There is a sense of what are the rules of politics among most Americans, often listed piecemeal and in reaction to perceived breaches of those rules. For example, depriving voters of the chance to vote through supposedly innocuous rule changes breaches those rules. Thus the attempts to divert attention from such changes when legislatures bring such rules to the fore.
The Democrats allege that many breaches of this sort have occurred since the days of Gingrich. Some have become the subject of lawsuits, such as gerrymandering cases (and one case sponsored by Republicans involving Maryland has accused Democrats of the same malfeasance), while others are the focus of intense legislative battles.
But the real point here is that those Republicans who’ve retained a sense of ethics, of morality, when it comes to politics, have been leaving the Republican Party over the years in reaction to these tactics, when they’re not being forcibly ejected via the RINO mechanism. In point of fact, the Republican Party has been approaching a pure form of what is best described as corruption. The missive from Professor Richardson reads like a condemnation sheet: Gaetz endangered by the confessions of Greenberg; hints from Cheney that McCarthy may have things to hide; a random claim from the mendacious Trump that a Maricopa elections database has been deleted, immediately refuted by Republicans in Maricopa; McConnell reprising the lessons of Gingrich, putting Party before Country; and then there’s the national embarrassment of Rep Greene, Rep Clyde, dah di dah di dah.

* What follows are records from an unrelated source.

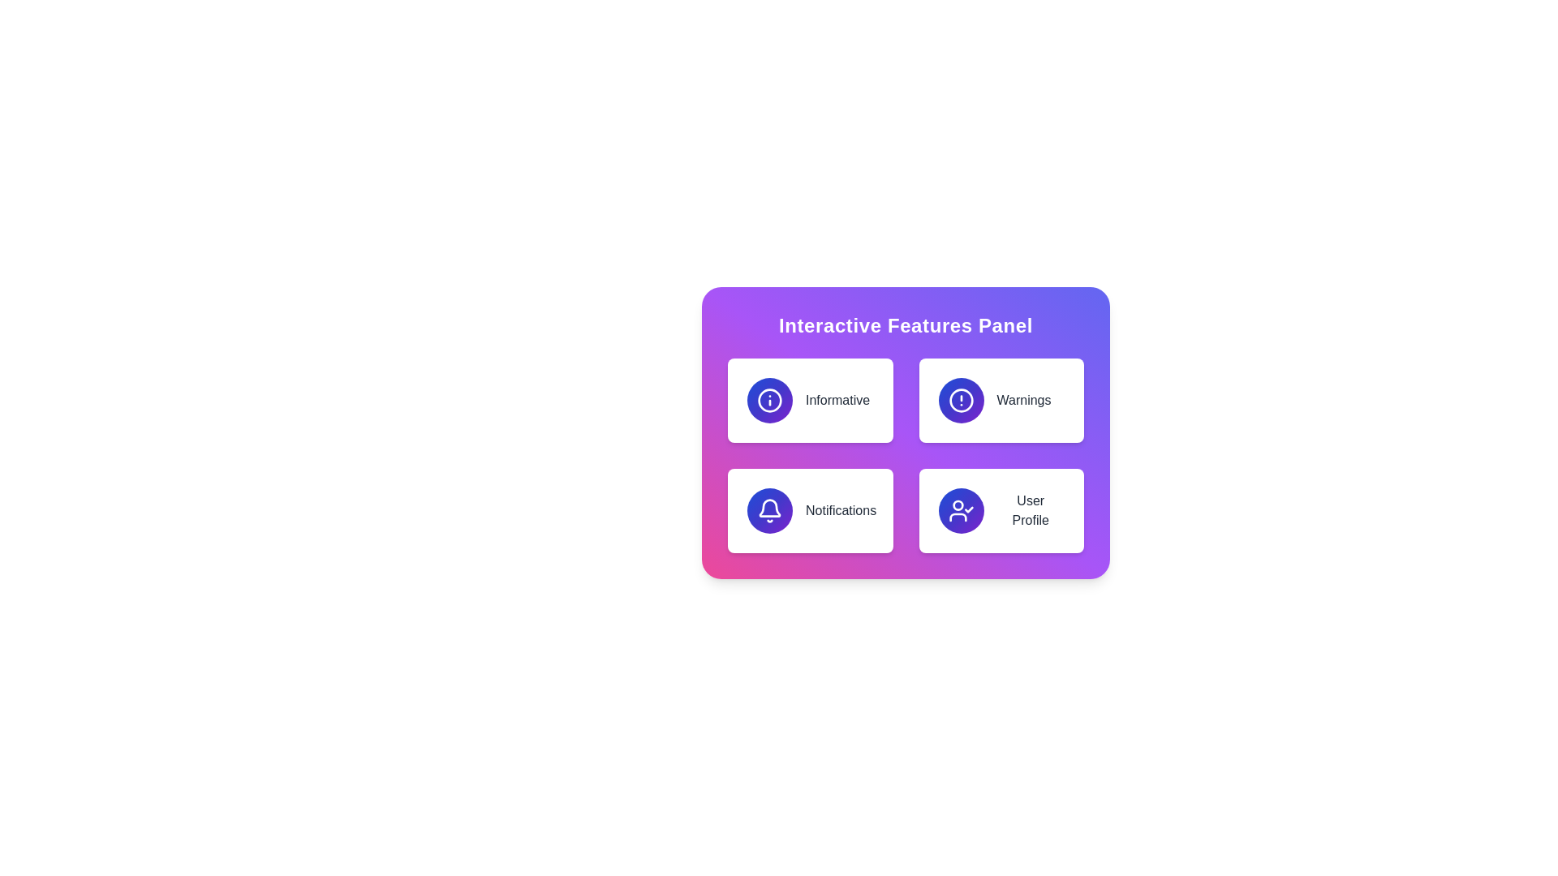 The height and width of the screenshot is (876, 1558). What do you see at coordinates (958, 505) in the screenshot?
I see `the SVG Circle representing the user's head in the user profile icon located in the upper-left quadrant of the SVG graphic` at bounding box center [958, 505].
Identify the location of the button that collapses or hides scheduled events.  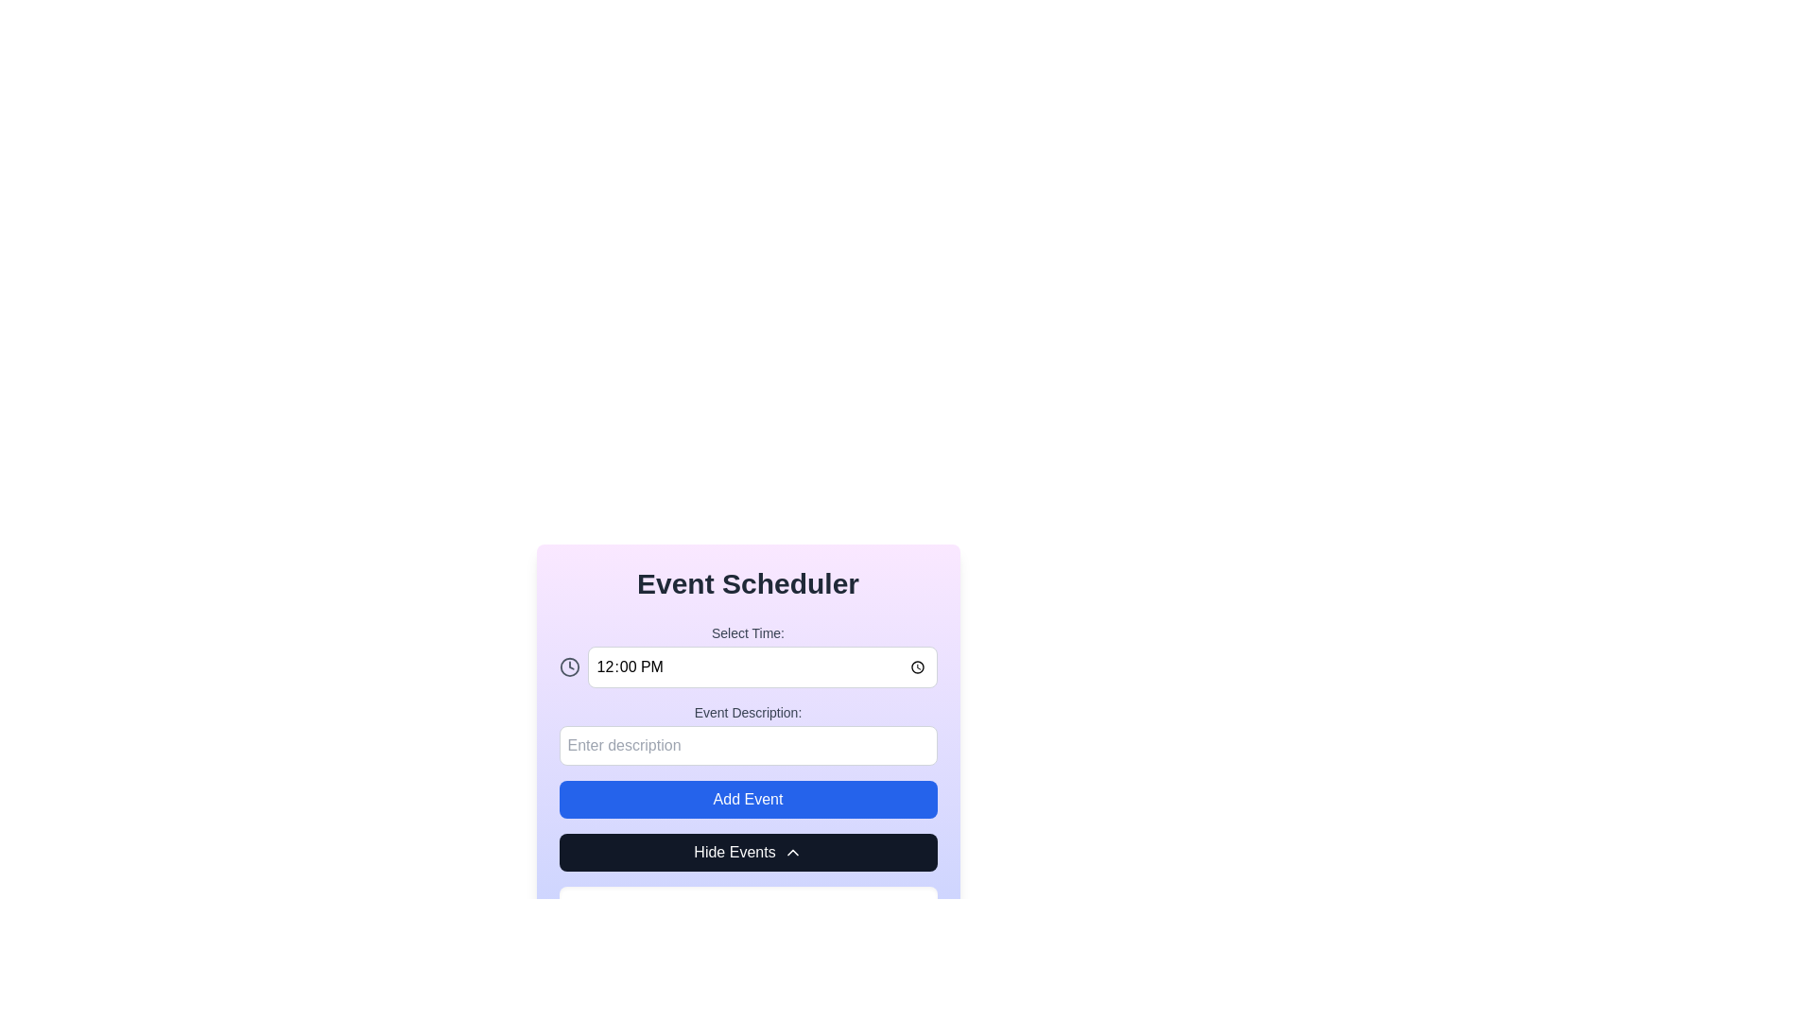
(747, 853).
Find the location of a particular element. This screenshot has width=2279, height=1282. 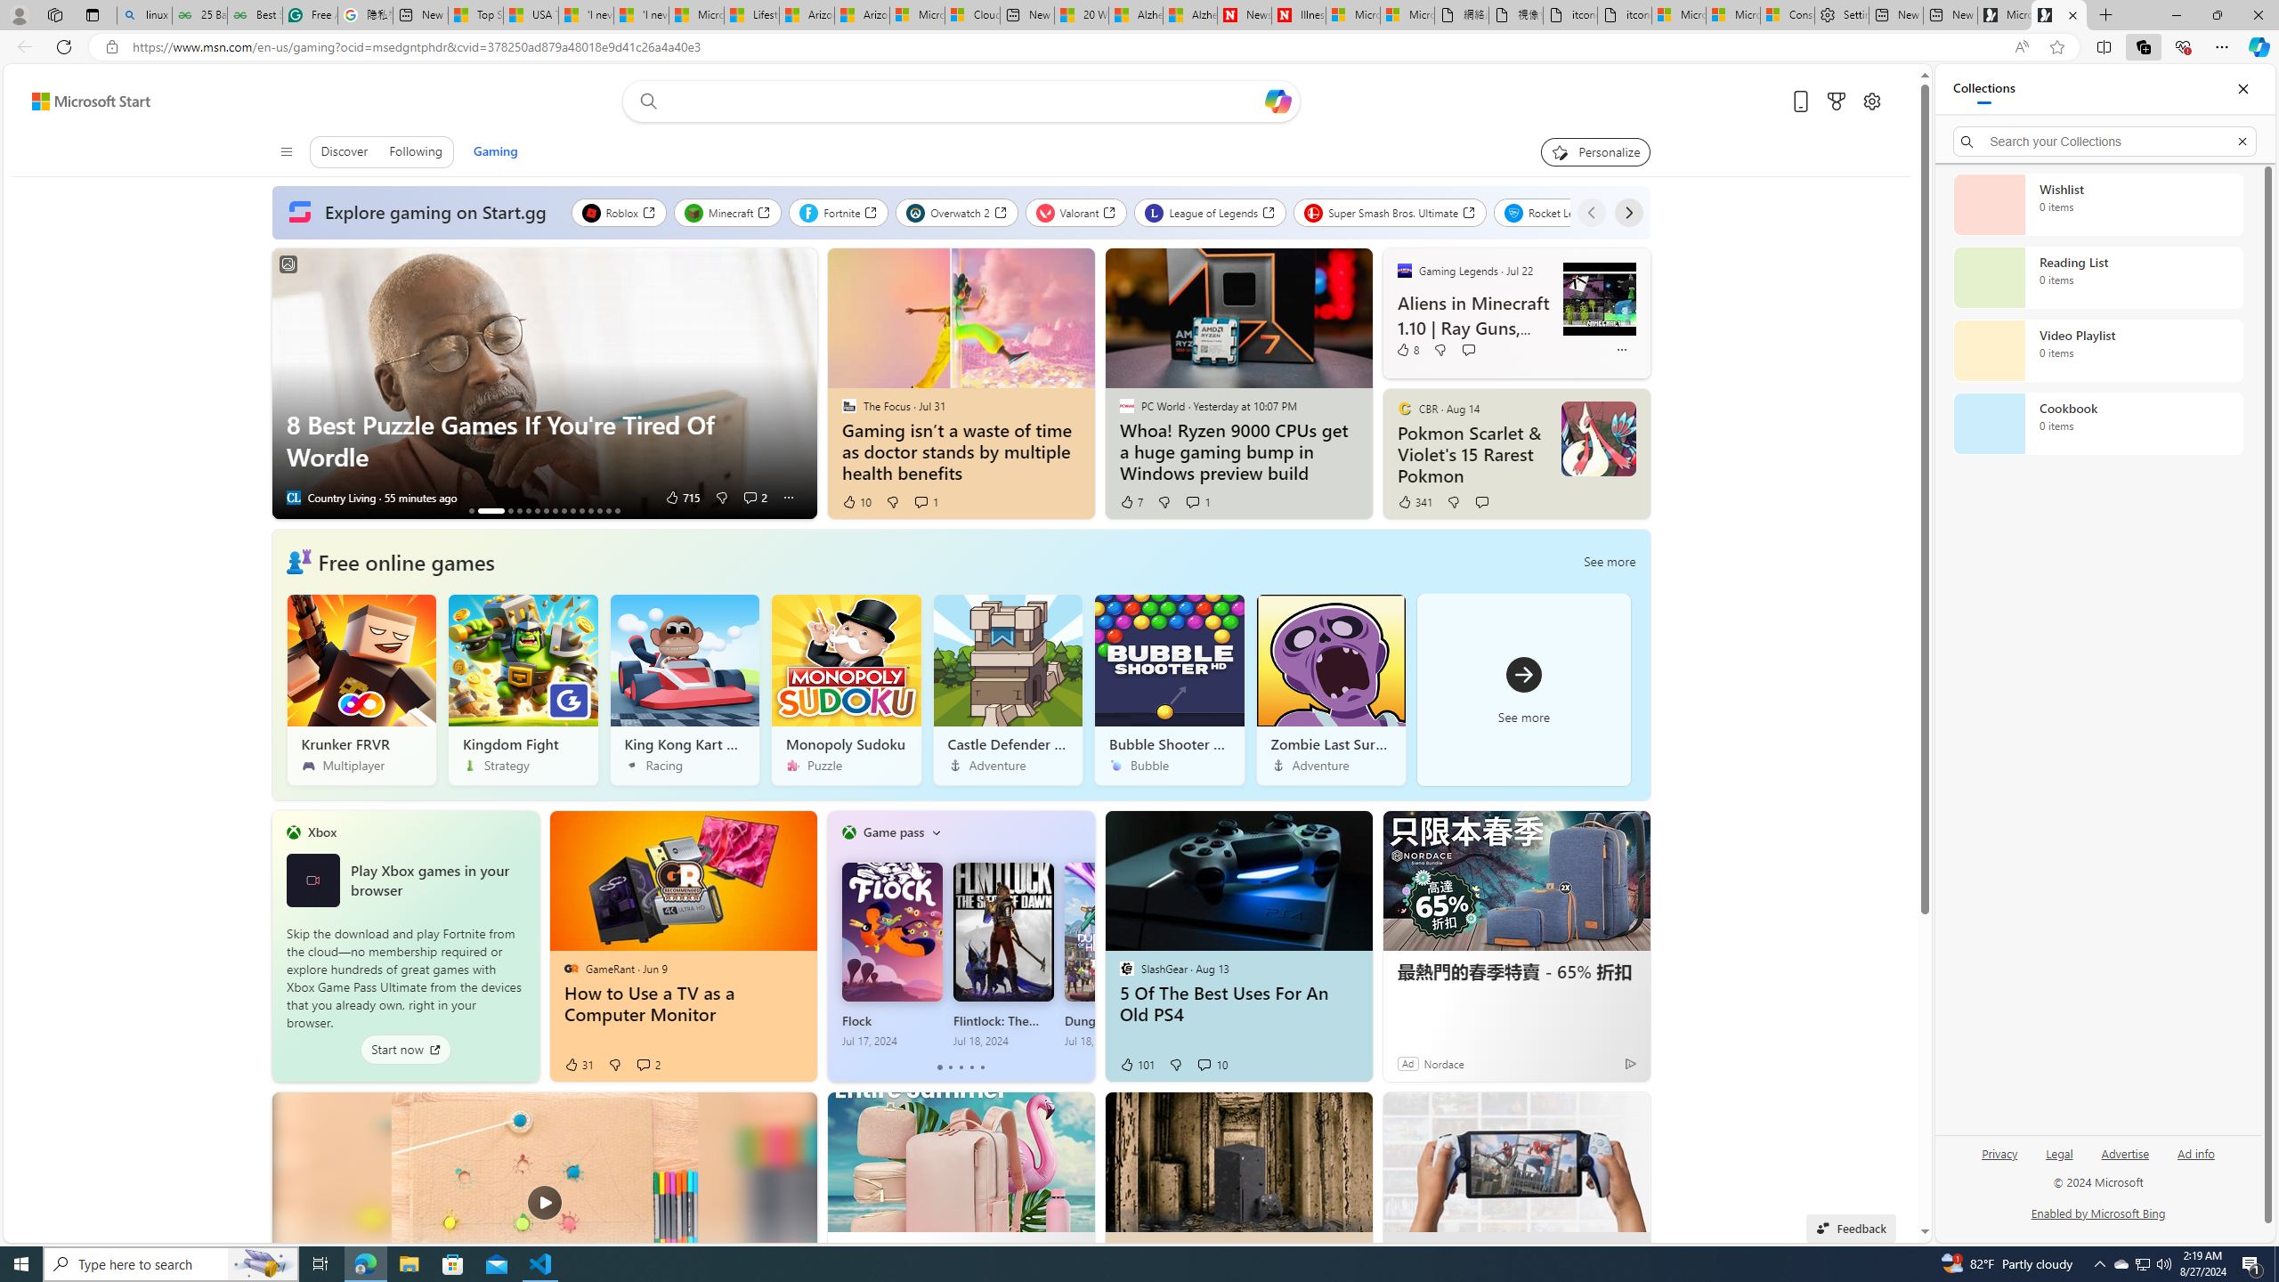

'Minecraft' is located at coordinates (727, 212).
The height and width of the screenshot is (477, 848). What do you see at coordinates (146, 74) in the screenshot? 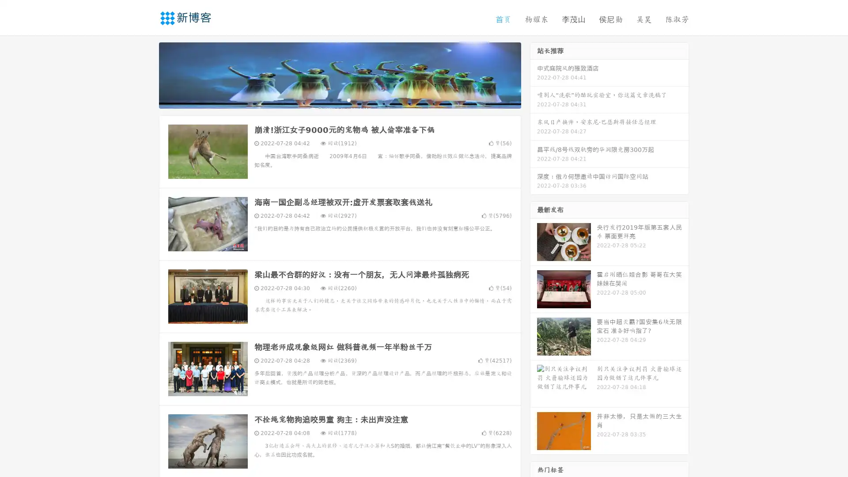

The beat goes on, and it’s all bad.
With Cheney removed from the House leadership, the last of the Republicans with a shred of ethics may be gone, and so now we can wait to see if the Republican Party explodes from sheer built-up bile and mendacity as they raise their hands once more to grasp the levers of power, or if they actually manage to achieve their goal and inflict upon America a veritable tidal wave of frenzied ideological & theological office holders, who’ll prove their unsuitability for office through incompetence, mendacity, criminality, and ephemerality (think: half-term Governor Sarah Palin (R-AK)).
It’ll be like those 100 year floods meteorologists like to use as adjectives.
That’s how Professor Richardson, in conjunction with 25+ years of watching politics, leaves me feeling today. The Republicans have only their ideological & theological positions to offer, and they are repugnant. They offer no reason for me to trust them, to think they are competent, to consider them worthy of elective office.
This is a dangerous situation for a big country like the United States.